Thursday, March 5, 2009

Tyranny of the majority is a part of democracy

Today the Calif. Supremes heard oral arguments about whether the gay marriage ban in the state constitution was proper and should stand. The technical issue for them to decide is whether the ban is an amendment or whether it is a fundamental revision, requiring a much more stringent approval process than a simple voter majority. Of course, it is never that simple, and arguments to the court didn't restrict themselves to that point. Along with that question is whether the 18 thousand existing same-sex marriages will stand or whether they will devolve back to being domestic partnerships.

The justices now have 90 days to publish their ruling. In the meantime there is lots of speculation based on how justices acted during today's questioning. And the general consensus is: It doesn't look good.

The L.A. Times reported that the ruling could come as early as tomorrow. The paper claims the ruling has been written (perhaps standard practice?) and oral arguments will only result in tweaking the details. That could be to do such things as to specifically address some of the points brought up during orals. The justices may have even officially voted on the ruling. The guess is that the ban will be upheld, yet the existing gay marriages will be allowed to remain.

The court activities brought out large and large numbers of demonstrations across the state last night. There was even a jumbotron set up outside the courthouse so that a crowd could watch the proceedings. It was also netcast, but I didn't watch.

The reason why it appears to not look good is based on the actions of one justice. Justice Joyce Kennard voted for permitting gay marriage last year (in a 4 to 3 decision), but when the issue of overturning the ban came before the justices she voted against hearing the case. That tags her as a swing vote. At today's hearing she seemed "aggressive" towards those challenging the ban. The difference appears to be that in both cases she was following the constitution and this year the constitution is different because of the amendment. She said that gays were not left with nothing. They still have a bundle of rights under California's domestic partnership laws. And gays have the right to present a canceling amendment of their own for voter approval. She said the court must choose between "two rights … the inalienable right to marry and the right of the people to change the constitution as they see fit. And what I'm picking up from the oral argument in this case is this court should willy-nilly disregard the will of the people." Willy-nilly?

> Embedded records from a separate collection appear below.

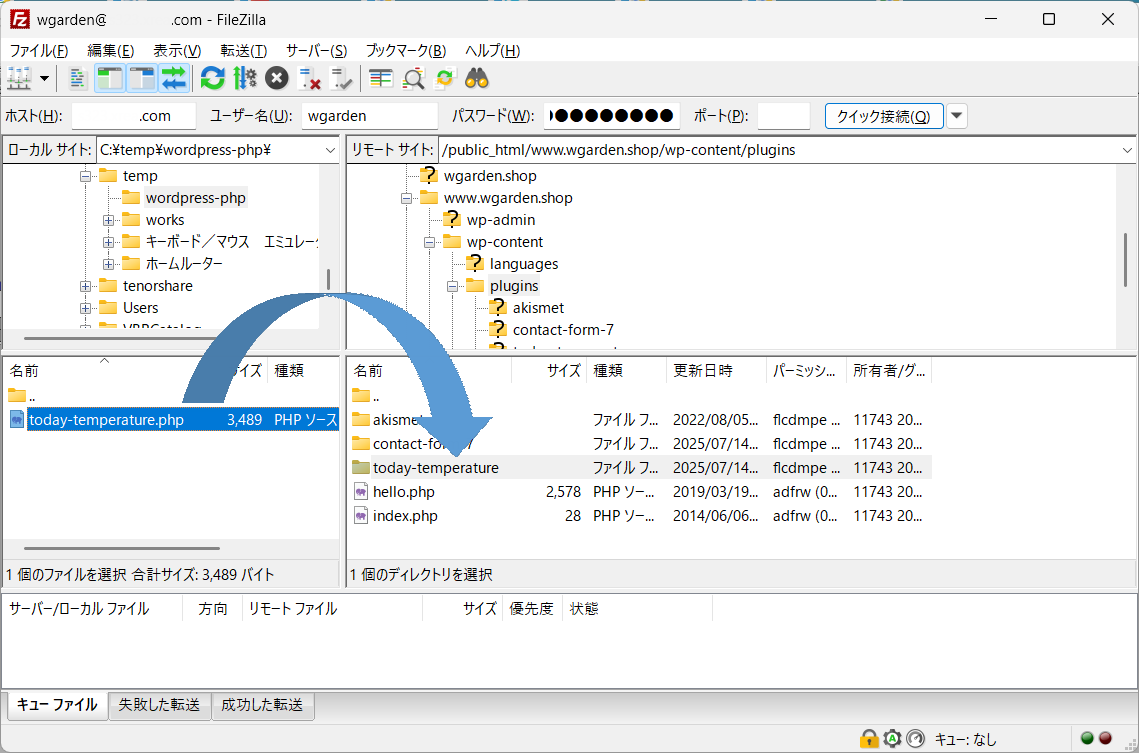Click the ユーザー名 input field

coord(369,116)
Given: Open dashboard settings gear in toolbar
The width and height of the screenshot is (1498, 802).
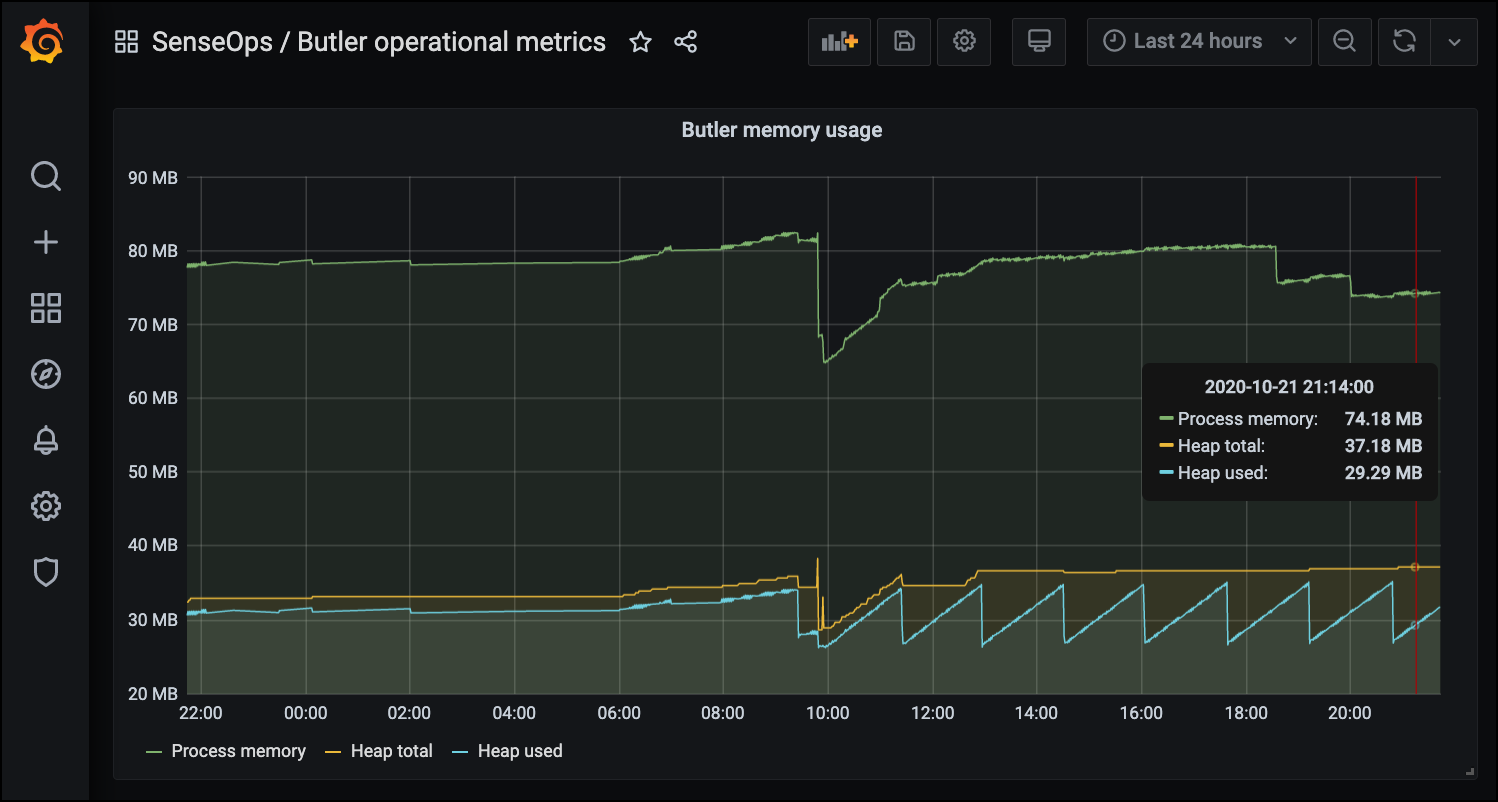Looking at the screenshot, I should coord(964,41).
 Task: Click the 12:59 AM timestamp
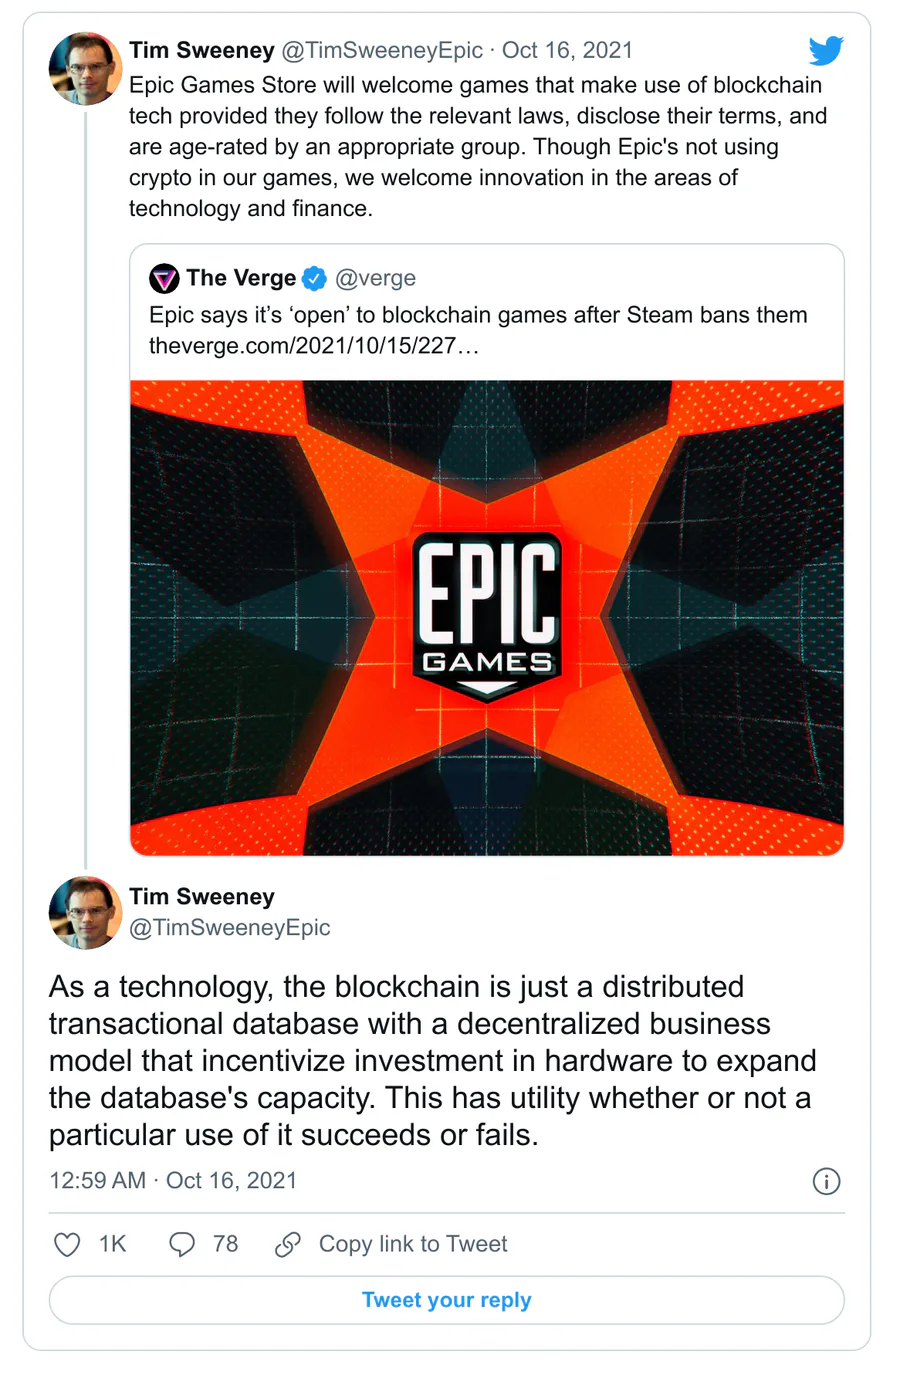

Only two justices gave a definite impression of overturning the ban.

Chief Justice Roland George zeroed in on the crux of the argument. The original question of amendment or revision is because the authors of the Calif. constitution knew some things should not be subjected to the tyranny of the majority, unless you had a really big majority and took the effort to go through extra hoops. So much of the argument was about how far tyranny of the majority can go. Put another way, does that amendment/revision clause have meaning and under what circumstances must it be invoked? Or is it in the constitution only for show? The Michigan Supremes determined that the gay marriage ban also bans domestic partner benefits because they are similar to marriage and, by golly, those extra words in the constitution are there for a reason and we're going to enforce them. It is now time for the Calif. Supremes to make the same kind of decision.

So Justice George debated Ken Starr (yes that Ken Starr, the one of Monica Lewinsky fame) who presented the bigot side of things. Starr claims that voters have the right to amend the constitution with a simple majority any way they want, including over "things that tug at the equality principle." George asks, what about if we were voting on whether gays have no right to adopt or form families? Starr says yes. How about whether we were voting on removing the right to free speech? Starr says yes. Scary dude. George didn't ask what if the vote was to ban your marriage? Or your right to adopt?

Alas, there are many people who believe as Starr does, even about free speech. If the majority wants to impose some tyranny on some minority then, by golly, this is a democracy and that's how we do things. Which means there is no such thing as a universal human right. All you need is to convince enough of your pals to impose whatever you want. Leading up to this debate many progressives were making this very point. If that "revision" clause means nothing (and it might not), then the rights of immigrants, blacks, Latinos, and any other bogeyman the majority wants to conjure are subject to the whims and bigotry of the majority.

Justice Ming Chin went back to an argument in last year's ruling. The justices said we are required by equal protection clauses to make gays and straights equal in terms of the fundamental right of marriage. It would be difficult to not allow straights to use the term marriage, so we have to give it to gays, too. Now with the ban in place, we can't give that word to gays, so Chin asks perhaps we should take that word away from straights? The state would recognize domestic partnerships for everyone and religious institutions could do whatever they wanted with marriage. Ken Starr did not like that idea.

Justice Chin didn't say (but others caught) that his remedy has consequences. If Calif. recognizes no marriages, what does one check on their federal income tax forms? Will that prompt a hasty repeal of federal Defense of Marriage? Perhaps a hasty repeal of the marriage ban? Perhaps a law that says "A Calif. domestic partnership is the same as marriage everywhere else." Perhaps justices who like this idea would be recalled?